(Data items)
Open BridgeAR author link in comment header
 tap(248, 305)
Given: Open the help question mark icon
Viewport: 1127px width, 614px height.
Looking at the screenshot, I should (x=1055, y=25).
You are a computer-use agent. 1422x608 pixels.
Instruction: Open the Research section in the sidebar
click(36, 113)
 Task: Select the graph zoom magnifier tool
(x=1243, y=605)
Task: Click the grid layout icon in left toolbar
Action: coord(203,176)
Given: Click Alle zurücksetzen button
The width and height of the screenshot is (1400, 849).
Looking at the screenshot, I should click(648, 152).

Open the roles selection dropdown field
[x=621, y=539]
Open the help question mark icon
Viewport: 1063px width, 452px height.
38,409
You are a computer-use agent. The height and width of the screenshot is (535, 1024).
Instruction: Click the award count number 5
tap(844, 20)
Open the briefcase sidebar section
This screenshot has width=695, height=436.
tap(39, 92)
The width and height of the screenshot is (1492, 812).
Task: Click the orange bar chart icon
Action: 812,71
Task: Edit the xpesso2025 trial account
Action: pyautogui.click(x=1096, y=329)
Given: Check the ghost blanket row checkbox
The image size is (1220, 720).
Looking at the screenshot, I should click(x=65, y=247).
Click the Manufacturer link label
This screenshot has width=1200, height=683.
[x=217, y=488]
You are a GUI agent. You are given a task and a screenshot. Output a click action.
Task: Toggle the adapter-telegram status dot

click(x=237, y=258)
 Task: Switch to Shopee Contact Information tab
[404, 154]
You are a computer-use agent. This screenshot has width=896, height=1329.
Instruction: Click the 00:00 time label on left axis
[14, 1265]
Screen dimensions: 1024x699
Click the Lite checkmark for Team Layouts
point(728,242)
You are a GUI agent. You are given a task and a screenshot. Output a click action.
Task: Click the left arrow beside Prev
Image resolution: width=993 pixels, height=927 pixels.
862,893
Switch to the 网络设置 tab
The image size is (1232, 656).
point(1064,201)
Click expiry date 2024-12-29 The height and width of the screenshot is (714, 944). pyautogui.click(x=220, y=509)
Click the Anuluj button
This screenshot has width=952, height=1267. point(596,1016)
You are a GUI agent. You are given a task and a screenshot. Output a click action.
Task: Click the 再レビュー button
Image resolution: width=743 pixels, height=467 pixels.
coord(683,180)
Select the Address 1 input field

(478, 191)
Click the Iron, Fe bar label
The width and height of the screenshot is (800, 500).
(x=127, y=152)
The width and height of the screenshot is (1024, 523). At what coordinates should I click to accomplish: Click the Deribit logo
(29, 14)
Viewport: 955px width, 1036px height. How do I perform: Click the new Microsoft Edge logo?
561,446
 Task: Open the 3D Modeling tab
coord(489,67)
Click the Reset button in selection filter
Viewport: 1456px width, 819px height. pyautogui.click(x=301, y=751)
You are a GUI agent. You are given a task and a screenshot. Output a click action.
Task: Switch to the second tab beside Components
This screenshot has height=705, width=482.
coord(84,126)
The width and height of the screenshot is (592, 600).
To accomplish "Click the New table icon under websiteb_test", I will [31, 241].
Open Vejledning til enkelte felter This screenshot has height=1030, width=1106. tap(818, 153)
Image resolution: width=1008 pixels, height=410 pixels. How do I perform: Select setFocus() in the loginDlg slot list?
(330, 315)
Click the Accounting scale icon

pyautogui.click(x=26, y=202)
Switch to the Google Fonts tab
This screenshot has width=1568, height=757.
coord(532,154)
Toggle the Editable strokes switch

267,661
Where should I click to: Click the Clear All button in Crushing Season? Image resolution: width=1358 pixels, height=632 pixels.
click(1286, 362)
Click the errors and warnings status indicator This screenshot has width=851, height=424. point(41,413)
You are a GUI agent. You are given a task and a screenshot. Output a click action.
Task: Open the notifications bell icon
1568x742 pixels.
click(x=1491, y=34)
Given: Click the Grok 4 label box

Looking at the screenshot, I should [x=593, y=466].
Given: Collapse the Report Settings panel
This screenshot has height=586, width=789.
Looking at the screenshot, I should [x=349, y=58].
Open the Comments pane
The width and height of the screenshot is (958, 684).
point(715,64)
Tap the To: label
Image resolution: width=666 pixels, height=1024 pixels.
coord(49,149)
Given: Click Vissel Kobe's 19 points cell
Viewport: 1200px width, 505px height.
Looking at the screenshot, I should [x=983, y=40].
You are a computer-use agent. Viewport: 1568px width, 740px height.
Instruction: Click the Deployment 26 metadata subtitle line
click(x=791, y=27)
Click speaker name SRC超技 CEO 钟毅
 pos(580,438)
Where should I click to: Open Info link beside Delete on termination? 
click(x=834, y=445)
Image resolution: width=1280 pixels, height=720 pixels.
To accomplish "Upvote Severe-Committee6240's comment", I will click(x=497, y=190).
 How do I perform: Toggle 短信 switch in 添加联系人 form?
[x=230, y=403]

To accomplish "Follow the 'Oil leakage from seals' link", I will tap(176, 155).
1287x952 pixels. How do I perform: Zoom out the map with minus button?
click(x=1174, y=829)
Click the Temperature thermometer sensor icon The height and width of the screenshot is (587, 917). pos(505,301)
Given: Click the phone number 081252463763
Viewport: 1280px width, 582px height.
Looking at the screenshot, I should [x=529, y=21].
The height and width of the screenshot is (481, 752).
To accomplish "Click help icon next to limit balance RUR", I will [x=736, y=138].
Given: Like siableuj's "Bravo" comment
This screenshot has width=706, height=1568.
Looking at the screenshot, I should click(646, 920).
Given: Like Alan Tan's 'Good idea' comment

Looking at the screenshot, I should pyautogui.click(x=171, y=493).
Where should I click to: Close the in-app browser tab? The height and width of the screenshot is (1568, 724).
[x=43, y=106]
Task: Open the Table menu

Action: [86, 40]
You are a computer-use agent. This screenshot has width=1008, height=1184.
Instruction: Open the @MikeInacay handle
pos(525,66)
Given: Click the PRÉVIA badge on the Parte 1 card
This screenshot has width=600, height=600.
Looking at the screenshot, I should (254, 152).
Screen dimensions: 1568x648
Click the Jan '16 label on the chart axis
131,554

Work to be completed:
Return all of the data precisely as it appears.

Answer for this exercise:
Open BridgeAR author link in comment header
 tap(248, 305)
Given: Open the help question mark icon
Viewport: 1127px width, 614px height.
Looking at the screenshot, I should (x=1055, y=25).
You are a computer-use agent. 1422x608 pixels.
Instruction: Open the Research section in the sidebar
click(36, 113)
 Task: Select the graph zoom magnifier tool
(x=1243, y=605)
Task: Click the grid layout icon in left toolbar
Action: coord(203,176)
Given: Click Alle zurücksetzen button
The width and height of the screenshot is (1400, 849).
Looking at the screenshot, I should click(648, 152).

Open the roles selection dropdown field
[x=621, y=539]
Open the help question mark icon
Viewport: 1063px width, 452px height.
38,409
You are a computer-use agent. The height and width of the screenshot is (535, 1024).
Instruction: Click the award count number 5
tap(844, 20)
Open the briefcase sidebar section
This screenshot has width=695, height=436.
tap(39, 92)
The width and height of the screenshot is (1492, 812).
Task: Click the orange bar chart icon
Action: 812,71
Task: Edit the xpesso2025 trial account
Action: pyautogui.click(x=1096, y=329)
Given: Check the ghost blanket row checkbox
The image size is (1220, 720).
Looking at the screenshot, I should click(x=65, y=247).
Click the Manufacturer link label
This screenshot has width=1200, height=683.
[x=217, y=488]
You are a GUI agent. You are given a task and a screenshot. Output a click action.
Task: Toggle the adapter-telegram status dot

click(x=237, y=258)
 Task: Switch to Shopee Contact Information tab
[404, 154]
You are a computer-use agent. This screenshot has width=896, height=1329.
Instruction: Click the 00:00 time label on left axis
[14, 1265]
Screen dimensions: 1024x699
Click the Lite checkmark for Team Layouts
point(728,242)
You are a GUI agent. You are given a task and a screenshot. Output a click action.
Task: Click the left arrow beside Prev
Image resolution: width=993 pixels, height=927 pixels.
862,893
Switch to the 网络设置 tab
The image size is (1232, 656).
point(1064,201)
Click expiry date 2024-12-29 The height and width of the screenshot is (714, 944). pyautogui.click(x=220, y=509)
Click the Anuluj button
This screenshot has width=952, height=1267. point(596,1016)
You are a GUI agent. You are given a task and a screenshot. Output a click action.
Task: Click the 再レビュー button
Image resolution: width=743 pixels, height=467 pixels.
coord(683,180)
Select the Address 1 input field

(478, 191)
Click the Iron, Fe bar label
The width and height of the screenshot is (800, 500).
(x=127, y=152)
The width and height of the screenshot is (1024, 523). At what coordinates should I click to accomplish: Click the Deribit logo
(29, 14)
Viewport: 955px width, 1036px height. How do I perform: Click the new Microsoft Edge logo?
561,446
 Task: Open the 3D Modeling tab
coord(489,67)
Click the Reset button in selection filter
Viewport: 1456px width, 819px height. pyautogui.click(x=301, y=751)
You are a GUI agent. You are given a task and a screenshot. Output a click action.
Task: Switch to the second tab beside Components
This screenshot has height=705, width=482.
coord(84,126)
The width and height of the screenshot is (592, 600).
To accomplish "Click the New table icon under websiteb_test", I will [31, 241].
Open Vejledning til enkelte felter This screenshot has height=1030, width=1106. tap(818, 153)
Image resolution: width=1008 pixels, height=410 pixels. How do I perform: Select setFocus() in the loginDlg slot list?
(330, 315)
Click the Accounting scale icon

pyautogui.click(x=26, y=202)
Switch to the Google Fonts tab
This screenshot has width=1568, height=757.
coord(532,154)
Toggle the Editable strokes switch

267,661
Where should I click to: Click the Clear All button in Crushing Season? Image resolution: width=1358 pixels, height=632 pixels.
click(1286, 362)
Click the errors and warnings status indicator This screenshot has width=851, height=424. point(41,413)
You are a GUI agent. You are given a task and a screenshot. Output a click action.
Task: Open the notifications bell icon
1568x742 pixels.
click(x=1491, y=34)
Given: Click the Grok 4 label box

Looking at the screenshot, I should [x=593, y=466].
Given: Collapse the Report Settings panel
This screenshot has height=586, width=789.
Looking at the screenshot, I should [x=349, y=58].
Open the Comments pane
The width and height of the screenshot is (958, 684).
point(715,64)
Tap the To: label
Image resolution: width=666 pixels, height=1024 pixels.
coord(49,149)
Given: Click Vissel Kobe's 19 points cell
Viewport: 1200px width, 505px height.
Looking at the screenshot, I should [x=983, y=40].
You are a computer-use agent. Viewport: 1568px width, 740px height.
Instruction: Click the Deployment 26 metadata subtitle line
click(x=791, y=27)
Click speaker name SRC超技 CEO 钟毅
 pos(580,438)
Where should I click to: Open Info link beside Delete on termination? 
click(x=834, y=445)
Image resolution: width=1280 pixels, height=720 pixels.
To accomplish "Upvote Severe-Committee6240's comment", I will click(x=497, y=190).
 How do I perform: Toggle 短信 switch in 添加联系人 form?
[x=230, y=403]

To accomplish "Follow the 'Oil leakage from seals' link", I will tap(176, 155).
1287x952 pixels. How do I perform: Zoom out the map with minus button?
click(x=1174, y=829)
Click the Temperature thermometer sensor icon The height and width of the screenshot is (587, 917). pos(505,301)
Given: Click the phone number 081252463763
Viewport: 1280px width, 582px height.
Looking at the screenshot, I should [x=529, y=21].
The height and width of the screenshot is (481, 752).
To accomplish "Click help icon next to limit balance RUR", I will [x=736, y=138].
Given: Like siableuj's "Bravo" comment
This screenshot has width=706, height=1568.
Looking at the screenshot, I should click(646, 920).
Given: Like Alan Tan's 'Good idea' comment

Looking at the screenshot, I should pyautogui.click(x=171, y=493).
Where should I click to: Close the in-app browser tab? The height and width of the screenshot is (1568, 724).
[x=43, y=106]
Task: Open the Table menu

Action: [86, 40]
You are a computer-use agent. This screenshot has width=1008, height=1184.
Instruction: Open the @MikeInacay handle
pos(525,66)
Given: Click the PRÉVIA badge on the Parte 1 card
This screenshot has width=600, height=600.
Looking at the screenshot, I should (254, 152).
Screen dimensions: 1568x648
Click the Jan '16 label on the chart axis
131,554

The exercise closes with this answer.